10.3.4 YOLO Series

YOLO grid detection flowchart

Section Overview

YOLO became popular not just because it can detect objects, but because it turns object detection into a more engineering-friendly form:

Faster
More direct
Better suited to real-time scenarios

So in this section, the key is not the version numbers, but the route it represents:

Make detection as close to one step as possible.

Learning Objectives

Understand what type of detector YOLO belongs to
Understand the main difference between one-stage detection and two-stage detection
Understand the basic role of confidence, box filtering, and NMS
Build a practical judgment of YOLO’s value in engineering deployment

What is the core idea behind YOLO?

One-stage detection

What YOLO tries to do is:

No two-step process
Directly output classes and boxes from the image in one pass

Why is this attractive?

Because it reduces:

The extra proposal stage
A more complex detection pipeline

So it is easier to achieve:

Real-time performance

An analogy

Two-stage detection is like first drawing around suspicious areas, then sending someone to inspect them one by one.

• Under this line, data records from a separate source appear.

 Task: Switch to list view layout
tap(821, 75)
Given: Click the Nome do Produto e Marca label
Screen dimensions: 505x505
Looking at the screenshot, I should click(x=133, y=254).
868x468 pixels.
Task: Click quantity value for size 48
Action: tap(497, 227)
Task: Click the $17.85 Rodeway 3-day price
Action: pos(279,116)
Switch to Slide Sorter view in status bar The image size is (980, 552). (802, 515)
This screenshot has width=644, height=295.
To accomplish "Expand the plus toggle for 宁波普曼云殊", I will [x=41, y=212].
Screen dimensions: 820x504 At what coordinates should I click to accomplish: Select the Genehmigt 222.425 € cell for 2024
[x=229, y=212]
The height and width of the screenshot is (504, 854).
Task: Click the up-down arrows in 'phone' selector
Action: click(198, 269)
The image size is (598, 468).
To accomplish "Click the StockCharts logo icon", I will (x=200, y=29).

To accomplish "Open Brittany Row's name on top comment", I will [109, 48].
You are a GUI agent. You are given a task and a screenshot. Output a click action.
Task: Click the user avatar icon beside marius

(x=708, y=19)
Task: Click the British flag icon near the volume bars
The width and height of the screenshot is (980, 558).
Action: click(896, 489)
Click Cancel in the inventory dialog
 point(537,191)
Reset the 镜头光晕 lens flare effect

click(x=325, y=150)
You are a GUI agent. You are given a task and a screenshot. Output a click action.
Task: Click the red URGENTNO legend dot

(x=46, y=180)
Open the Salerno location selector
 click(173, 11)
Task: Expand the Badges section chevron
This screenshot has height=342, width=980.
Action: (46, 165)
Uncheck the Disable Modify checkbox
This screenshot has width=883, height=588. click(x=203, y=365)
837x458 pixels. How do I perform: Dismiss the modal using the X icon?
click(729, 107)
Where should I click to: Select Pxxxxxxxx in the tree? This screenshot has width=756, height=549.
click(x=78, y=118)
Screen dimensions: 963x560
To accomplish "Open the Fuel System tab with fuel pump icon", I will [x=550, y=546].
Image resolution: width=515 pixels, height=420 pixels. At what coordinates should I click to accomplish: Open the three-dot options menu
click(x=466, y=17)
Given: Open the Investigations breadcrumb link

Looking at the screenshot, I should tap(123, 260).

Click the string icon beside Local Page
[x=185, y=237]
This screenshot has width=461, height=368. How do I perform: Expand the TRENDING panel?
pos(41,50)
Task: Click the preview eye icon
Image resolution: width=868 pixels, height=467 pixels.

YOLO is more like taking one quick look and reporting at the same time:

Where the objects are
What they are

What does YOLO’s output roughly look like?

You can usually think of it as a set of candidate boxes, where each candidate includes:

Class
Confidence
Bounding box coordinates

Then, through filtering and NMS, the final result is obtained.

A more beginner-friendly analogy

You can think of YOLO as:

The model scans the whole image first
Then it reports all at once: “Where something seems to be, what it seems to be, and roughly where the box is”

This is very different from two-stage detection. Two-stage detection is more like:

First drawing suspicious regions everywhere
Then carefully checking each region

YOLO is more like:

Scan once, then report the candidate objects as a whole.

A judgment table that beginners should remember first

What are you concerned about now?	Which layer is more worth looking at first?
Why is it fast?	The one-stage route and short inference chain
Why are there so many boxes?	Candidate box outputs
Why do the results overlap?	NMS and thresholds
Why do real-time projects like it?	Engineering deployment and ecosystem maturity

This table is very suitable for beginners because it turns YOLO from a “collection of version names” back into a few concrete questions.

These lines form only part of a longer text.